E = 1/2 k x2 To calculate the elastic potential energy (E) when you know the spring constant (k) and the extension (x). This is derived by substituting F = kx into E = 1/2 Fx.
Definitions
- Limit of Proportionality
- The point on a force-extension graph beyond which the extension is no longer directly proportional to the applied force. The graph ceases to be a straight line.
- Elastic Limit
- The maximum force that can be applied to a material without causing permanent deformation (inelastic extension). Often very close to the limit of proportionality.
- Spring Constant (k)
- A measure of the stiffness of an object. It is the force required to produce a unit extension. Its units are Newtons per metre (Nm⁻¹).
- Extension (x)
- The increase in length of an object from its original, unloaded length when a tensile force is applied.
Worked example
A spring with a spring constant of 500 Nm⁻¹ is hung vertically. An object of mass 2 kg is attached to it and gently lowered. How much elastic potential energy is stored in the spring? (Assume g = 10 N/kg)
- 1
First, calculate the force acting on the spring, which is the weight of the object:
F = m g = 2 kg × 10 N/kg = 20 N - 2
Next, use Hooke's Law to find the extension of the spring:
F = kx, so x = F / k - 3
Substitute the values:
x = 20 N / 500 Nm⁻¹ = 2 / 50 m = 0.04 m - 4
Finally, calculate the stored energy.
Using E = 1/2 Fx is simplest here:E = 1/2 × 20 N × 0.04 m - 5
Calculate the result:
E = 10 × 0.04 J = 0.4 J
Answer: 0.4 J
Common mistakes
- ×Forgetting the '1/2' in the energy formula (E = 1/2 kx²). This is a very frequent source of 'off by a factor of 2' errors.

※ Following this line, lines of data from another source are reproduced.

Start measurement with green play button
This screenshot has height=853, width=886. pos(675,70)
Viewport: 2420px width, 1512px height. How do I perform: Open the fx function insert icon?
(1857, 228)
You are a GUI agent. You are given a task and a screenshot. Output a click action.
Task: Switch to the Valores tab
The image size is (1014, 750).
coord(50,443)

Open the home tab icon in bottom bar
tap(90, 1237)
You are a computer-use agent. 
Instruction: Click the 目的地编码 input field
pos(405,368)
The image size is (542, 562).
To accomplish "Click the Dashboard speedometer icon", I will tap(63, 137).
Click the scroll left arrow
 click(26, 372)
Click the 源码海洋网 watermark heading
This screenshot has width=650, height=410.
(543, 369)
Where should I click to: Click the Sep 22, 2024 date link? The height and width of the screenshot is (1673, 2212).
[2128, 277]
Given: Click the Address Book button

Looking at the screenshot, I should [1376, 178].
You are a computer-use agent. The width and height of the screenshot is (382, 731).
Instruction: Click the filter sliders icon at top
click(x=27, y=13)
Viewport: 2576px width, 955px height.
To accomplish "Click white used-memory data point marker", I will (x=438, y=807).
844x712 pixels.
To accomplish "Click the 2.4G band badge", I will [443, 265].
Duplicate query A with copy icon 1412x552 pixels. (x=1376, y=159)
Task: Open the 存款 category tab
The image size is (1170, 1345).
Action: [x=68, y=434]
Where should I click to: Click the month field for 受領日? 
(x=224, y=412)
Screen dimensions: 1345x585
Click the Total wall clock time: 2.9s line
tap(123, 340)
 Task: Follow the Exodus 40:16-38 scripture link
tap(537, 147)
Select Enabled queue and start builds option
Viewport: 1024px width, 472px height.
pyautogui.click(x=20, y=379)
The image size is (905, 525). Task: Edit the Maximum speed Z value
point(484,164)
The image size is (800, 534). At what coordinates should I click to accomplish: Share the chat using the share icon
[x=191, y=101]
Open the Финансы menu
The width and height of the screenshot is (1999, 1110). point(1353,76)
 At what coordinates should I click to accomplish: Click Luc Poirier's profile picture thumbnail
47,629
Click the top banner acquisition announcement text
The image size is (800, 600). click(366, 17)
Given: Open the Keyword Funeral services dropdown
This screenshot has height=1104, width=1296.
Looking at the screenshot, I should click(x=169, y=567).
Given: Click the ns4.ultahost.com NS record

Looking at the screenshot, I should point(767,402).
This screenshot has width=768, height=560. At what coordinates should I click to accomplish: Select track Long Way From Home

- ×Mixing up units. The spring constant is often in Nm⁻¹, so extension must be converted from cm or mm into metres before calculating energy in Joules.
- ×Confusing the force-extension graph with a velocity-time graph. The gradient is stiffness (k), not acceleration, and the area is energy, not displacement.
- ×Applying Hooke's Law or the energy formulae beyond the limit of proportionality where they are no longer valid.
No-calculator tips
- ✓When calculating energy with E = 1/2 kx², it's often easier to square the extension 'x' first, especially if it's a simple decimal like 0.1 or 0.2, before multiplying by k.
- ✓To calculate a spring constant k = F/x where x is in cm, e.g., F=30N, x=5cm. Calculate 30/5 = 6 N/cm. Then convert to N/m by multiplying by 100: 6 × 100 = 600 Nm⁻¹.
- ✓When dealing with parallel or series springs, remember the rules are the 'opposite' of resistors. Parallel springs add up (ktotal = k1 + k2), making the system stiffer. Series springs add reciprocally (1/ktotal = 1/k1 + 1/k2), making the system less stiff.